This is an historical archive of the activities of the MRC Anatomical Neuropharmacology Unit (MRC ANU) that operated at the University of Oxford from 1985 until March 2015. The MRC ANU established a reputation for world-leading research on the brain, for training new generations of scientists, and for engaging the general public in neuroscience. The successes of the MRC ANU are now built upon at the MRC Brain Network Dynamics Unit at the University of Oxford.

Synaptic connections of axo-axonic (chandelier) cells in human epileptic temporal cortex.

Neuroscience 1986;19(4):1179-86.

Synaptic connections of axo-axonic (chandelier) cells in human epileptic temporal cortex.

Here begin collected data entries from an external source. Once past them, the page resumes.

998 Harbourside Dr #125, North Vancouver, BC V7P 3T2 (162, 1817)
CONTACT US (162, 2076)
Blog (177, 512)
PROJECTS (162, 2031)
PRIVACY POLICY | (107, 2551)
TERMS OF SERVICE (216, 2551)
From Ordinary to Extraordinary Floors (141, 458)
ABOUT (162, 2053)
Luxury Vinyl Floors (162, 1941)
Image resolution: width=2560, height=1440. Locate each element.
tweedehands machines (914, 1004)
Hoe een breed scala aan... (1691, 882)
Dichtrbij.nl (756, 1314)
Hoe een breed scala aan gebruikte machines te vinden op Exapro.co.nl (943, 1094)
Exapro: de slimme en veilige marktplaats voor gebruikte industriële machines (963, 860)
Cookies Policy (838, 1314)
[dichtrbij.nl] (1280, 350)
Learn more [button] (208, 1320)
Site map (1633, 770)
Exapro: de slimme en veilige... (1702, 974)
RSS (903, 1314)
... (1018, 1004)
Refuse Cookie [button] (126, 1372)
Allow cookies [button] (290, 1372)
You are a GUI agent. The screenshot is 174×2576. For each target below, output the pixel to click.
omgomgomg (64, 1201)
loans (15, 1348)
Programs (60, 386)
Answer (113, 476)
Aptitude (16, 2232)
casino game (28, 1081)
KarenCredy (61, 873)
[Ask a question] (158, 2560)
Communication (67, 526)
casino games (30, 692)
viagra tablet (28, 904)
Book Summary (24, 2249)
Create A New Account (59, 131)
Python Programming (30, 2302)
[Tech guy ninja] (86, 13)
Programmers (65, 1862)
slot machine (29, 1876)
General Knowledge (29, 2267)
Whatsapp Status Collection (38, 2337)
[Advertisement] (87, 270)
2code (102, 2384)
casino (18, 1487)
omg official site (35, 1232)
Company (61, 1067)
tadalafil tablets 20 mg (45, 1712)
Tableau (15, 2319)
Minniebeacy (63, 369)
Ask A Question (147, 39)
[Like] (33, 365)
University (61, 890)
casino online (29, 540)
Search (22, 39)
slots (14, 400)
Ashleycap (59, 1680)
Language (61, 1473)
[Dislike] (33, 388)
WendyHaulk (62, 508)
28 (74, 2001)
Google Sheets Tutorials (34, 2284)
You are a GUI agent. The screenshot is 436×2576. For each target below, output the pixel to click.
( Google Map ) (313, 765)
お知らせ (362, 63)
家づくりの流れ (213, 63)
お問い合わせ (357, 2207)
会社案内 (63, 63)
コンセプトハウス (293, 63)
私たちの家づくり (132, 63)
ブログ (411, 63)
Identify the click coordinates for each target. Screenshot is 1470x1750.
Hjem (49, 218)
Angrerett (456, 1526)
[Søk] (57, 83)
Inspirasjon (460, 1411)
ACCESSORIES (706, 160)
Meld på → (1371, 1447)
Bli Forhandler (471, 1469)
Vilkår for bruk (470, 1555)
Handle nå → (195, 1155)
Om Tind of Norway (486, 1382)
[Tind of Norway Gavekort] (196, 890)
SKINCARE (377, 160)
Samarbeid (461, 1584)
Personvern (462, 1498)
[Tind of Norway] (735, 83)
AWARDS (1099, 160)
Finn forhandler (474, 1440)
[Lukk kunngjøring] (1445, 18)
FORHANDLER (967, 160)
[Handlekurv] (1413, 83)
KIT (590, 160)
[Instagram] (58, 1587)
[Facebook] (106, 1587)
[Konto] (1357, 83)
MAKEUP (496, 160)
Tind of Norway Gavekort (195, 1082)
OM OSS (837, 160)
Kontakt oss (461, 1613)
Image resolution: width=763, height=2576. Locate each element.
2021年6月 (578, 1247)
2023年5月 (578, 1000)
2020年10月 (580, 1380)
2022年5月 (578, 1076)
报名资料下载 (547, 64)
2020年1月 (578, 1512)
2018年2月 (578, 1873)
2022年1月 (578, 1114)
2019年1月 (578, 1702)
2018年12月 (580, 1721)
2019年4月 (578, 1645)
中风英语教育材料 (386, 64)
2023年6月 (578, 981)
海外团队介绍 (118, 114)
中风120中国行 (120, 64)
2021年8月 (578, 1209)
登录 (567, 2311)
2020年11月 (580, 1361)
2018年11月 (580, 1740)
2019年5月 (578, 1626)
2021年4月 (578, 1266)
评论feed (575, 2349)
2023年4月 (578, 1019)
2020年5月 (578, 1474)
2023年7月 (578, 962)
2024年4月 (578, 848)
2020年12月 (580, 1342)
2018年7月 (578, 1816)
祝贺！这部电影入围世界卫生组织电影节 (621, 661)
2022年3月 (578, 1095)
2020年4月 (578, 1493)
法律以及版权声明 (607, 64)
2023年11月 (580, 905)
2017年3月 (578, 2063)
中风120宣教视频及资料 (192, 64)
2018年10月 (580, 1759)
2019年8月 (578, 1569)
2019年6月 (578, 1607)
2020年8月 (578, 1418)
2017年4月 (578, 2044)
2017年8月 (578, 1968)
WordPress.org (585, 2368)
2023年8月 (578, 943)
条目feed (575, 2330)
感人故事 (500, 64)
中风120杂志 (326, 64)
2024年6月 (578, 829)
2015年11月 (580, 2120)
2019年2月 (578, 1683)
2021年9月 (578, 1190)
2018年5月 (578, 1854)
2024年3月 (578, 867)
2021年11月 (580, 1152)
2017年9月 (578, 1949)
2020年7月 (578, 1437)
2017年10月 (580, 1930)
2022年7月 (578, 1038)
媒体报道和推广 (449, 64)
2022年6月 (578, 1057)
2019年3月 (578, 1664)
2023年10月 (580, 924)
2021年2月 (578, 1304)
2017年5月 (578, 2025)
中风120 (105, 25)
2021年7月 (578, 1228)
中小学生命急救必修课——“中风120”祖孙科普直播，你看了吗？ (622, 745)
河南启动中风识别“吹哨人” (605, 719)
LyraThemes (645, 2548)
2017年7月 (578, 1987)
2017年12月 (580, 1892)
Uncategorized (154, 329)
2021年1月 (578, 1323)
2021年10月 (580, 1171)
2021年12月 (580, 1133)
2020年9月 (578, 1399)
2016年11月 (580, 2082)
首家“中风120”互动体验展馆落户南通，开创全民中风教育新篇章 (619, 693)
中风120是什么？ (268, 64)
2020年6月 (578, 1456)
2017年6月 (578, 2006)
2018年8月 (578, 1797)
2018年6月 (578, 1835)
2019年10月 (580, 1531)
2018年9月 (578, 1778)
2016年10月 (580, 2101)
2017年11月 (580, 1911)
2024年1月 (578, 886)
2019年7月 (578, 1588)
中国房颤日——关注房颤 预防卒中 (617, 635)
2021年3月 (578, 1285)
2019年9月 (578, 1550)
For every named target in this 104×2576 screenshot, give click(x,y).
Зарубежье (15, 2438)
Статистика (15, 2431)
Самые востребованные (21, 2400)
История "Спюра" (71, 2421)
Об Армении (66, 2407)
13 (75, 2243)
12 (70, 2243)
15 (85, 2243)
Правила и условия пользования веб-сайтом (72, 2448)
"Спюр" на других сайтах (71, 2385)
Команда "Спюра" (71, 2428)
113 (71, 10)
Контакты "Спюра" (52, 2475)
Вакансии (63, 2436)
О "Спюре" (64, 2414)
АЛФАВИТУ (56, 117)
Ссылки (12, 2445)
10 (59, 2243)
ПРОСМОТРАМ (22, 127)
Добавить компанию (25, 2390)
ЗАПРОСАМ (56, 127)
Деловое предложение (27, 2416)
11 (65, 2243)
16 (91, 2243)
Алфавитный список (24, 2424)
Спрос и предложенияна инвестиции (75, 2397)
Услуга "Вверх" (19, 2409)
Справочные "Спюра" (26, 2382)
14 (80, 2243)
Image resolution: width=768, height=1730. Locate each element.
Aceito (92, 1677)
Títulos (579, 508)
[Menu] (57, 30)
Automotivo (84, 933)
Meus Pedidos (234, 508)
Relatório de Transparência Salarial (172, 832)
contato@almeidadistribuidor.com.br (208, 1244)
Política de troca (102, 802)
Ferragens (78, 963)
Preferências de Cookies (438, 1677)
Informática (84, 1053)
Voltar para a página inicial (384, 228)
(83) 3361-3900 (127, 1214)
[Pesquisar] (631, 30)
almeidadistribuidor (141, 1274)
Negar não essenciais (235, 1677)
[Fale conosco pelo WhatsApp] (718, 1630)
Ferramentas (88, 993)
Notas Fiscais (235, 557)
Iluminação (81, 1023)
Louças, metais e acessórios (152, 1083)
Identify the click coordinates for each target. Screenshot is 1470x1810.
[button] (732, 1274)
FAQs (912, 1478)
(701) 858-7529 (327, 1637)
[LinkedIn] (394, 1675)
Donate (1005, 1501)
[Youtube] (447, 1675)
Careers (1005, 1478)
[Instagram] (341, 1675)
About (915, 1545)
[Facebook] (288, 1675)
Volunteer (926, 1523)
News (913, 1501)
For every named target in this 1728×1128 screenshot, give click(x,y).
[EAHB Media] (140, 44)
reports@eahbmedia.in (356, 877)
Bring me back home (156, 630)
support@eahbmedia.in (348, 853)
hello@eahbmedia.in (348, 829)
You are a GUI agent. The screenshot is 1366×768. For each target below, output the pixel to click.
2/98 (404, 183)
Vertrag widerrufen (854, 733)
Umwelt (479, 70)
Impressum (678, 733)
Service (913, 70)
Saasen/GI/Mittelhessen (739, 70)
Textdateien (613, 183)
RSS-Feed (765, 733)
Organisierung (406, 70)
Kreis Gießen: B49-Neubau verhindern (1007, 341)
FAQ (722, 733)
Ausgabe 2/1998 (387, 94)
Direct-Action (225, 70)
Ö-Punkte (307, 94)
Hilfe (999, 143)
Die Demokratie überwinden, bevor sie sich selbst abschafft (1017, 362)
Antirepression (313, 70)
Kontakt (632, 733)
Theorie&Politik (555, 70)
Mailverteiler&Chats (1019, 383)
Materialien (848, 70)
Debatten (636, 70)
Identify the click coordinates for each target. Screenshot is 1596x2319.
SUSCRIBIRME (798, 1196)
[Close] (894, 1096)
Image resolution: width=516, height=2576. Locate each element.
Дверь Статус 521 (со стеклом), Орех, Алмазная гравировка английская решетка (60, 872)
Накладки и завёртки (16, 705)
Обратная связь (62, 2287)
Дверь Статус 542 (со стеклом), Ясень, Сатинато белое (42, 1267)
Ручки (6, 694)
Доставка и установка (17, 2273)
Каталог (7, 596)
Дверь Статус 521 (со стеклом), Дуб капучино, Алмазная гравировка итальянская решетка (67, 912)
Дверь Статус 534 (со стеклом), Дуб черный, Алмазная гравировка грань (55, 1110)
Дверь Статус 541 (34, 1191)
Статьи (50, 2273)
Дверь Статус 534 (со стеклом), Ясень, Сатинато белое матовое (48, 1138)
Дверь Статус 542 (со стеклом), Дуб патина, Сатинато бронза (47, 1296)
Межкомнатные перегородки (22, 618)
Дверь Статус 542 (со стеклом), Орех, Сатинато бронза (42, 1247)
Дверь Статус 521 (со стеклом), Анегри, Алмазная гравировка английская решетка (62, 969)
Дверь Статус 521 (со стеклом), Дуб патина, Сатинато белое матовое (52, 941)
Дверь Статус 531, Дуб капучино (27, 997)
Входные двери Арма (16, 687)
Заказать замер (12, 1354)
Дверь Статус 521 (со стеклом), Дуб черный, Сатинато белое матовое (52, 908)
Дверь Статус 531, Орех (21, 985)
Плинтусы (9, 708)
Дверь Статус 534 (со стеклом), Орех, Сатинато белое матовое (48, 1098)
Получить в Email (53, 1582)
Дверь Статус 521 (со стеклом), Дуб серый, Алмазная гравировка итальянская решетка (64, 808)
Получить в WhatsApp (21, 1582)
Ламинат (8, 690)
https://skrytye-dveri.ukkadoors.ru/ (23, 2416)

Kisvárday ZF, Adams CB, Smith AD
Abstract:
The human temporal cortex contains a type of interneuron, identified by Golgi impregnation which, like the axo-axonic or chandelier cells found in animals, establishes Gray's type II synaptic contacts exclusively with the axon initial segments of pyramidal cells. Each terminal segment is composed of 3-12 boutons to form a "chandelier"-like appearance. For the two human axo-axonic cells analysed in this study we could identify 269 and 86 bouton rows respectively, which represents an equivalent number of postsynaptic pyramidal cells. A terminal bouton row from one of these Golgi-impregnated cells was shown to be in synaptic contact with the axon initial segment of a Golgi-impregnated pyramidal cell. The very specific nature of the target of axo-axonic cells, together with their highly divergent axonal arborization, means that they are ideally placed to control the output of a large population of pyramidal cells. Since previous studies in animals have shown the GABAergic nature of axo-axonic cells it is possible that human axo-axonic cells could be involved in the generation of epileptic activity or in the control of its propagation.